第20話 旦那様との再会

 苦しい。息ができない。

 あぁ、やっぱりリザンドロに殺される運命だったのかな、と思った瞬間、その原因が口の中の液体だということに気がついた。


 それが何だか分からなくても、どうにかしないと。苦しくて堪らない!


 吐き出すことが不可能だと察した私は、喉に流し込むことにした。すると次第に視界がハッキリと見え……!


「んっ!」


 至近距離のドニの顔に驚いた。その僅かな反応に気づいたのか、目を開けるドニ。


 いや、その前に……この距離。唇に当たる感触。く、口の中ーーー!


 こ、これってどういう状況なの?


 私が何度も瞬きをしている内に、ドニの顔が離れて行った。

 いつもの距離。安堵する表情。


「ド、ドニ……」


 呼びかけると泣きそうな顔に変わる。


 あぁ、そうだ。私、リザンドロ・アレバロに捕まって、動くことも話すこともできなかったんだ。


「ドニ、ドニ」


 もう一度呼び、上半身を起こそうとした。が、まだそれはできないらしい。代わりに私は、両手を伸ばした。

 途端、上半身が浮かぶ。


「良かった。本当に良かった」


 抱き寄せられて感じるドニの体温と声。段々と戻って来る感覚に、嬉しさが込み上げてきた。と同時に、恐怖がフラッシュバックする。


「ドニ……私……」

「大丈夫。ここにはもう、ルエラを傷つける者はいないから」

「うん」


 それでも収まらない震えに、今度は涙まで。私はドニの胸に顔を埋め、必死に見えないようにした。

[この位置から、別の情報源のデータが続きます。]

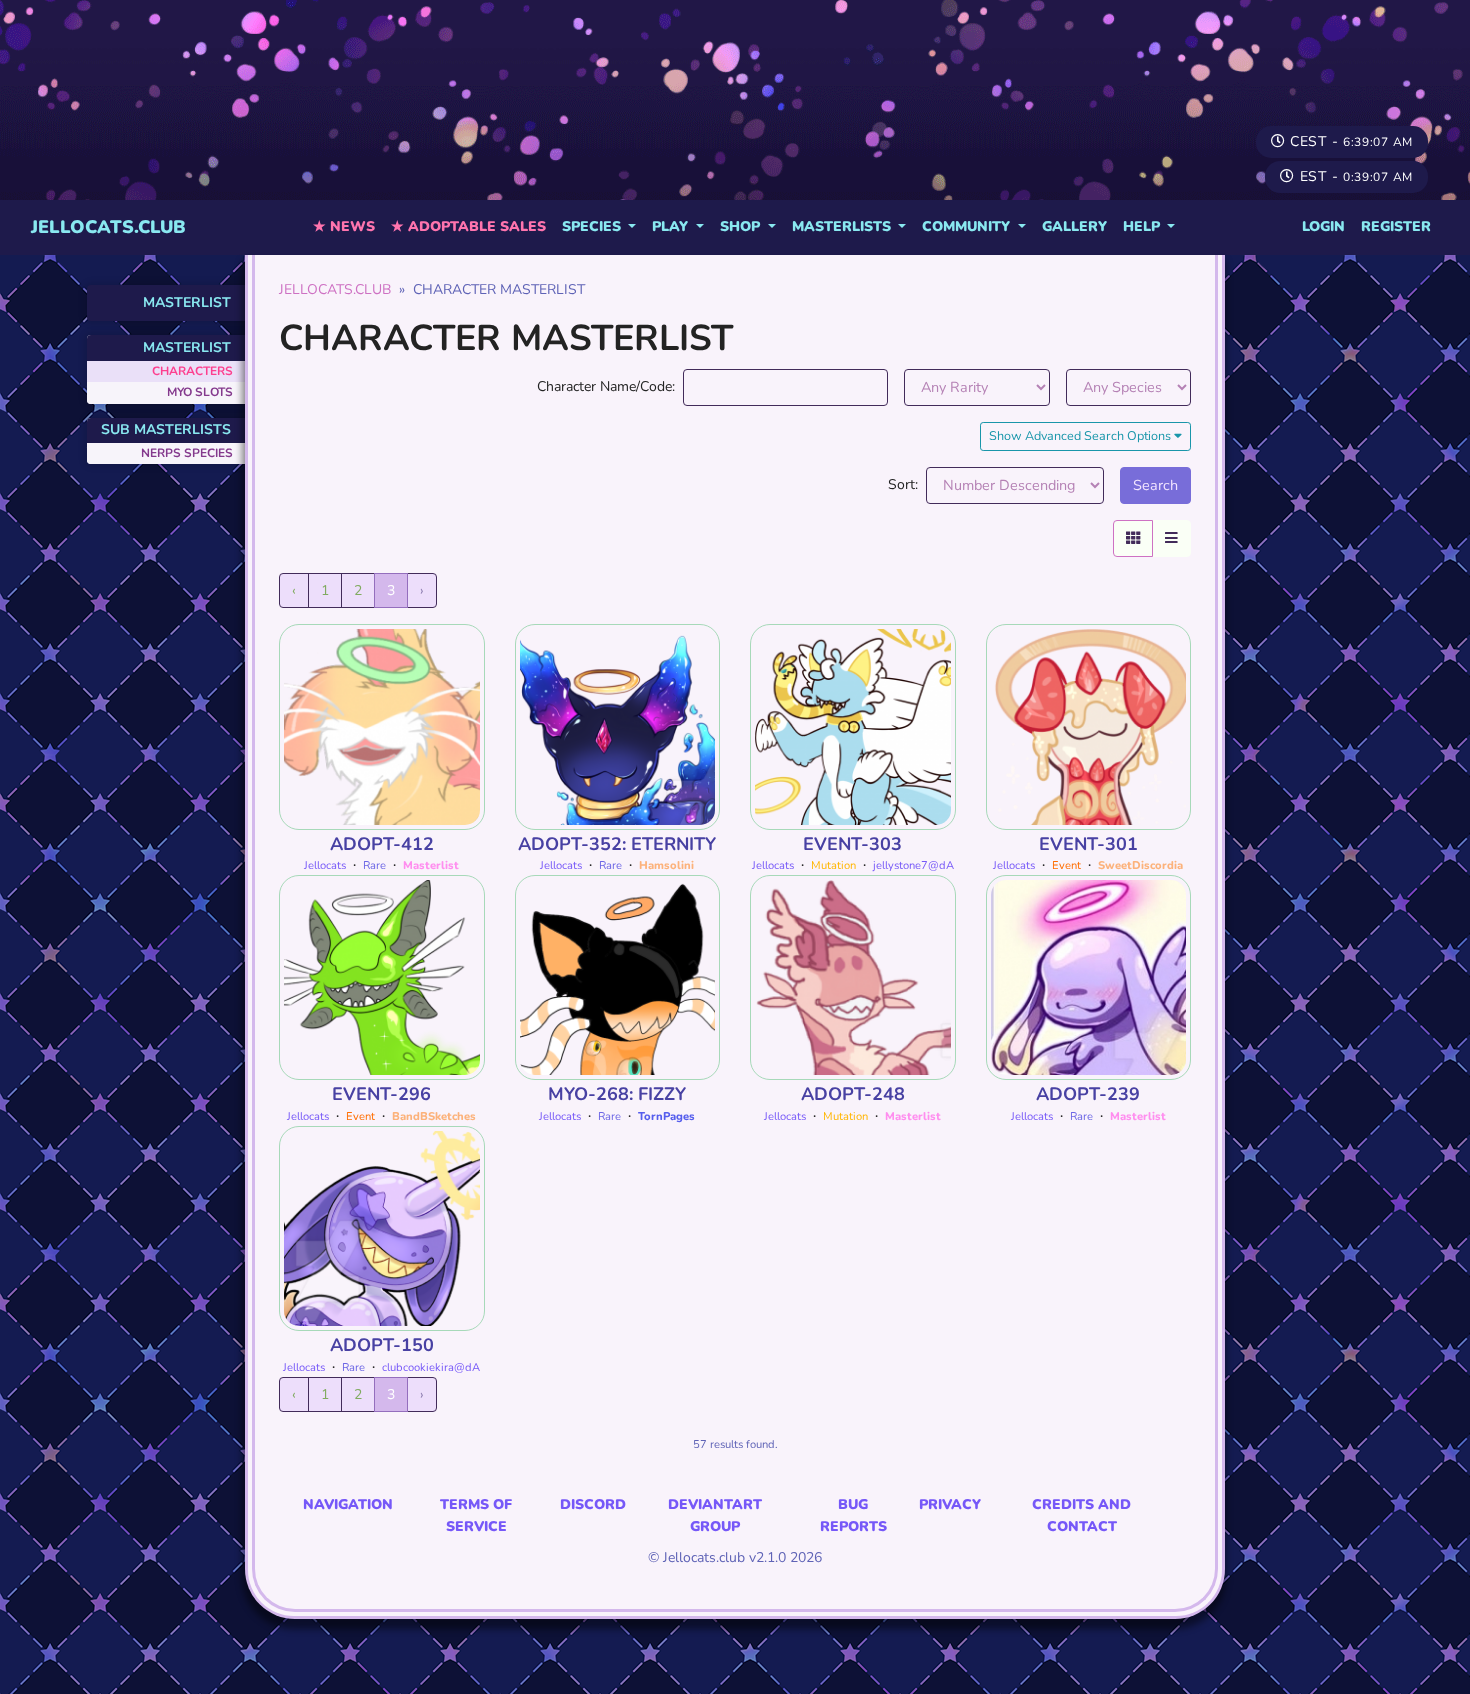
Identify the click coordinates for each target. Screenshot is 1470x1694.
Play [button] (672, 226)
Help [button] (1143, 226)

 けれど嗚咽が漏れて、泣いているのが伝わってしまった。


「すぐに駆けつけられなくてごめん」


 首を横に振る。


「痛いところはある?」


 もう一度、横に振る。段々と感覚が戻ってきたが、何ともなかった。


「ルエラ。それでも、僕は心配なんだ。邸宅に戻って、ちゃんと診てもらいたい。いいかな」

「邸、宅?」

「そう、ここは首都だから。ルエラが安心して過ごせるところに、早く連れて行きたいんだよ」

「私……私も、行きたい。連れてって、ドニ」


 ここに居たくない。安全なところに早く行きたい。


 顔を上げて懇願すると、ドニは少しだけ私の体を離した。「あっ」と声を発した瞬間、頭に布を被せられる。

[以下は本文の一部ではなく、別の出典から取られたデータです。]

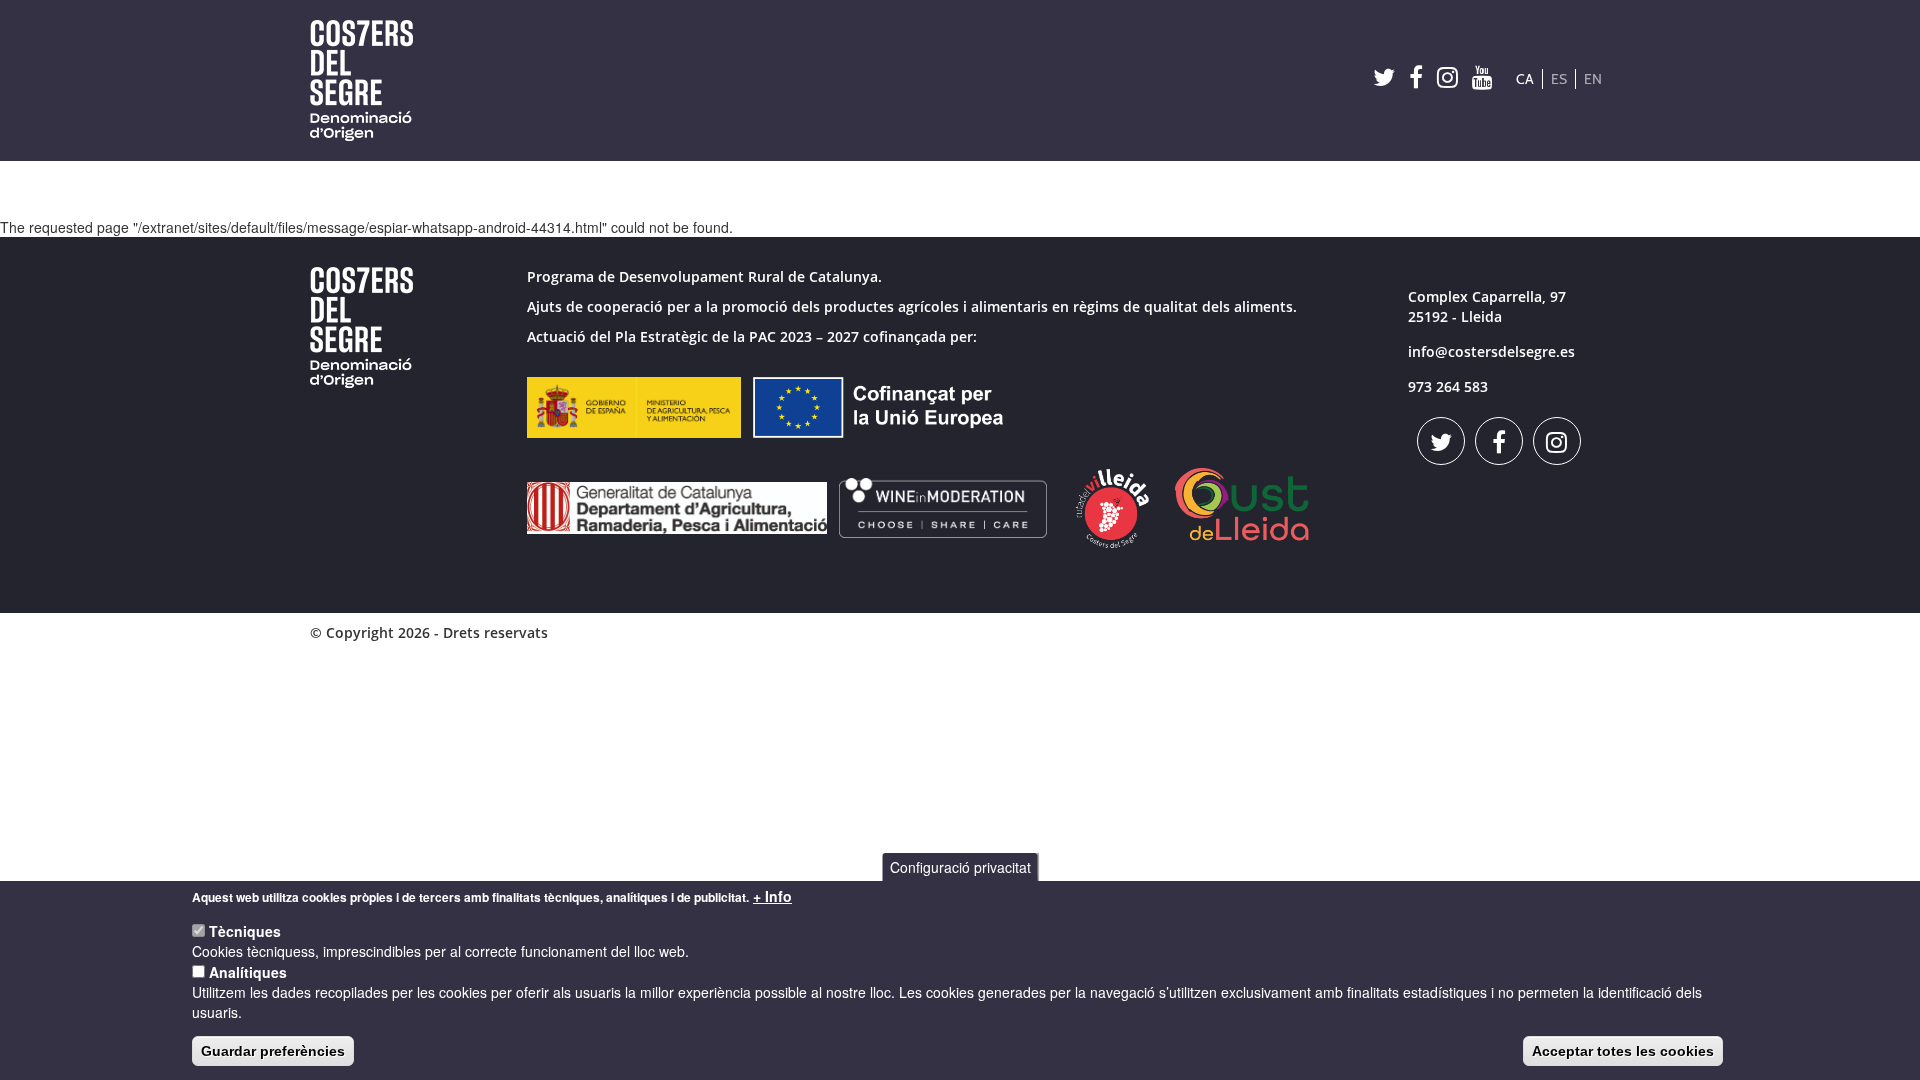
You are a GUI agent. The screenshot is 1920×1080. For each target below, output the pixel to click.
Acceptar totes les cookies (1623, 1051)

「ごめん。僕のマントで我慢してほしいんだけど、馬車までは被っていてくれないかな。他の連中に見せたくないんだ、ルエラの泣き顔を」

「他?」


 少しだけマントを捲ると、ドニが言ったように、騎士たちの姿が見えた。途端、さらに深く被らされる。


「さっ、帰ろう。デーゼナー公爵邸に」


 ドニは私を横抱きにして歩き出した。と同時に感じる、ドニの匂い。マントを被ったからなのか、密閉された空間になって、より私の鼻をかすめた。


 その安心感に加えて、適度な揺れが私を眠りに誘う。

 視界が暗くなったからかもしれない。もしくは最近、ドニと寝起きを共にするようになったせいもあるのだろう。

 ドニの温もりも相まって、私は馬車に辿り着く前に眠りに落ちた。